Despite the concerns from the authors about the potential problems with self-collected swabs, it is in fact well documented that there is actually an increased benefit of self-sampled cervical swabs for the detection of HPV [ref, ref, ref, ref], so results achieved by this method can be assumed reliable and accurate. The self-reported diagnosis of CVD, however, may not be as reliable. The one issue with the HPV test, however, is that it only detects the presence of HPV and does not determine how recent the infection occurred. This is a limitation of the study because the course of HPV infection may be important to the link with CVD, particularly if the low-risk HPV types can cause CVD but only after a longer course than high-risk HPV, perhaps.
The study also does not look into the relationship between HPV and CVD in men, however, the increased interest in the detection of HPV positive oral lesions [ref] may provide some valuable data for ascertaining whether or not there is a significance between HPV and CVD in men. This isn’t the first time an association has been made between CVD and an oral infection; In 2005, for example, Desvarieux et al described a direct link between heart disease and oral bacteria. The causal link between distant infections and CVD is generally thought to be related to the inflammatory cells that build-up around the infection that enter the bloodstream and become attached to the arteries or tissue in the heart. This is interesting because it implies a second mechanism for HPV to potentially cause CVD in women and now also one mechanism in men, not to mention suggesting that other infections have the potential to cause CVD also.

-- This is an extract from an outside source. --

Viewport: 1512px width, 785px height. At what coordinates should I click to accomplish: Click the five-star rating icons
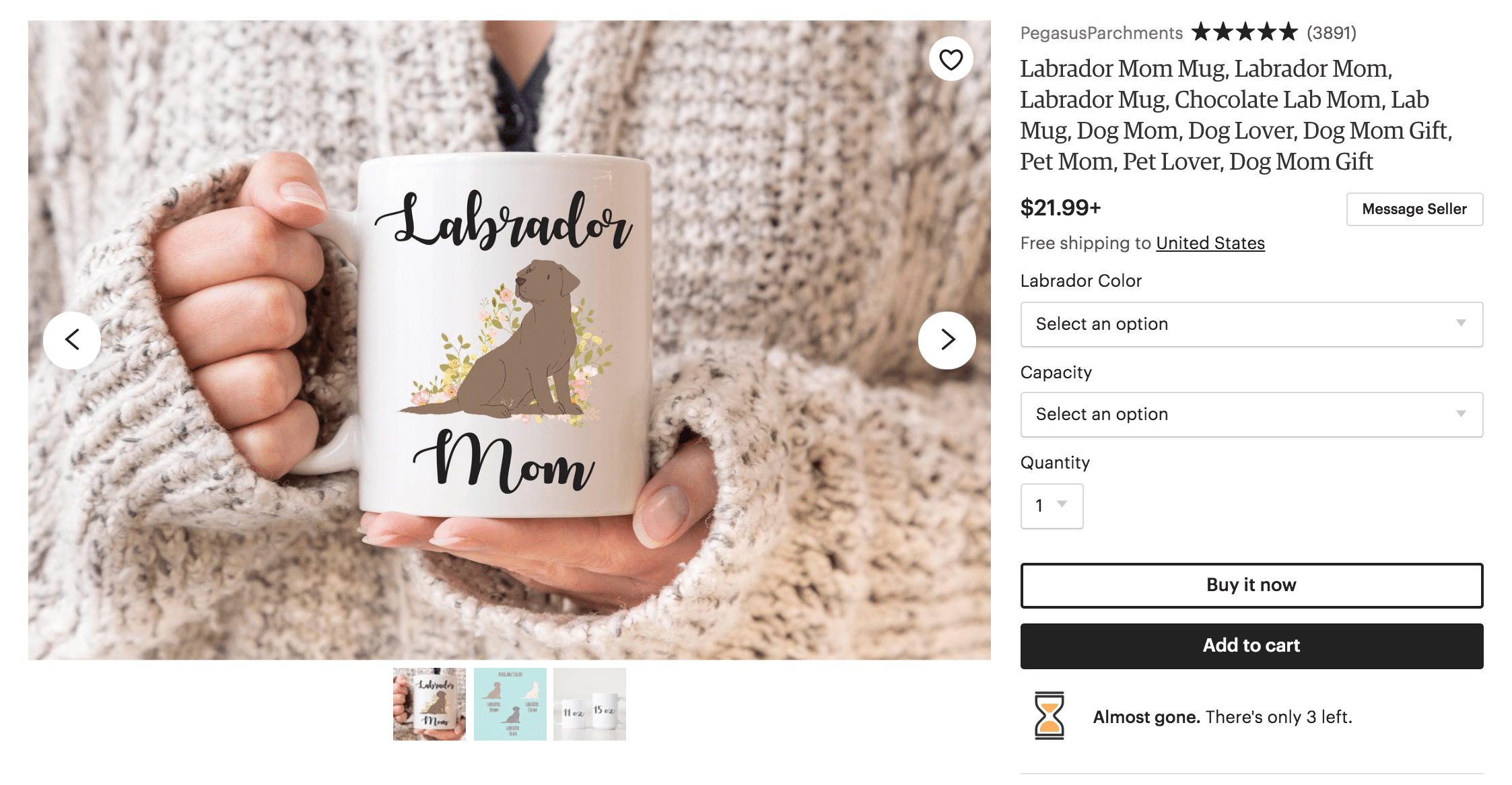coord(1244,32)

Given what is already known about p53 and its role in atherosclerosis, together with the effect of HPV on p53, the hypothesis that HPV may cause CVD does seem attainable, it’s the evidence that supports this claim that is not so easily producible. The authors have stressed that it would require more follow-up studies, collecting data about CVD that is more objective, as well as determining the exact mechanism by which HPV causes CVD, as this was not confirmed in this study. Perhaps, as HPV-E6 and HPV-E7 are most highly expressed in high-grade malignancies, it would have been useful to correlate the participant’s cervical screening Pap results also. Their study also failed to clarify if the HPV infection occurred prior to the diagnosis of CVD, and as correlation does not necessarily imply causation, it is vital for future studies to ascertain the chronology of these events. So while the link between HPV and CVD may seem theoretically likely, the causes of CVD are multifactorial and difficult to confidently denounce a single cause using methods as employed in this study and so a lot more work needs to be done before their claim can be accepted.